On the set of the CBS soap opera "The Bold and the Beautiful," a scene has just completed taping. New cast member Keith Jones turns to the stage manager and asks, "How was it?"
Jones has good reason to feel uncertain: Until a few weeks ago, he was not a professional actor, merely an 18-year-old student at the ERAS School in Culver City, an educational and vocational facility that trains developmentally disabled children and young adults to be self-sufficient.
When he makes his debut in Wednesday's episode of the soap, Jones will become what's thought to be the first mentally disabled actor to appear on a daytime drama.

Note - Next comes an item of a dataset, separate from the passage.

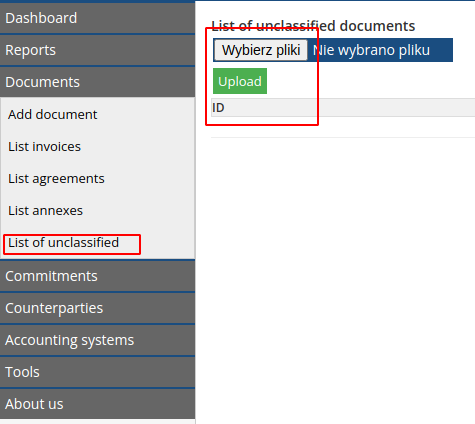The image size is (475, 424).
Task: Collapse the Documents menu section
Action: coord(97,82)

Hiring a developmentally disabled performer was the brainchild of "B&B" assistant casting director Colleen Bell, who last September began working with Best Buddies, a program created by Anthony Kennedy Shriver to develop friendships between college students and people with mild to moderate mental disabilities. Impressed by what she saw, she suggested the idea to husband Bradley Bell, the show's supervising producer and head writer, who agreed.
Because Ken La Ron's character, Keith Anderson, a bartender at the fictional Bikini Bar in Malibu, had been on the show only since March, it was decided that his story line could easily accommodate a younger brother, Kevin, who aims for a job busing dishes at the bar and happens to be mentally disabled.
Accordingly, Colleen Bell placed casting calls to such organizations as the Special Olympics and the Media Access Office. Jones, who had performed in a few plays at ERAS, was chosen after auditioning for the Bells and casting director Christy Dooley.
"Keith really shined," Bradley Bell says. "He had a great sense of humor and he worked well with Ken."
On the set this day, Jones recites his lines perfectly during each take. Seeing his worry that he is the reason a scene is being re-shot, La Ron reassures him, "You're doing fine." After the final take, set workers and onlookers give him a spontaneous round of applause.
"It felt good. I liked it," Jones says later, seated in his dressing room with his studio teacher. "It's fun, because I get a chance to mingle with famous actors and actresses--to meet them, be around them. These people are nice and friendly to me. Me and Ken are a good match in this soap opera series."
Jones relishes the fact that the actors and director told him he was "fantastic" at remembering his lines. Besides having a good memory, he studies his dialogue every night with his great-aunt; he lives with her and his great-uncle in South-Central Los Angeles. "When I'm here at 'Bold and Beautiful,' me and Ken go over it and he helps me," he says. "It reminds me of being real brothers."
Screen sibling La Ron has already learned from his new colleague.
"Most actors have this tendency to compete in scenes," La Ron says. "But Keith is not aware of those things. He simply comes in and focuses on scenes. There are no walls, no barriers. We get to the essence, the heart of what the scene is about."
Though Jones' mental disability will not be treated as one of the soap's "issues," both Bells nonetheless hope that his presence will be educational for viewers. The reluctance of Bikini Bar manager Sly (played by Brent Jasmer) to hire Kevin mirrors, for instance, that portion of the audience who may also be prejudiced or ill-informed about the capacities of people with developmental disabilities, and will be addressed in the script.
Though Jones has already been promoted from recurring to contract status on the soap, he continues to attend a vocational training program at The Farm Store, a Culver City organic kitchen and market created by the ERAS School, in preparation for job placement. He would like to go to college, perhaps Los Angeles Trade Tech.
Of his current endeavor, he says, "I feel really at home here. It's better working here than at an ordinary job. I'm making a good living. I hope to go on acting a long time. . . . I want to work hard too. I need a good life, a good future. I need good luck.
"I hope people will watch me," he says, then adds, like a typical teen-age boy, "I hope some teen-age girls will watch me."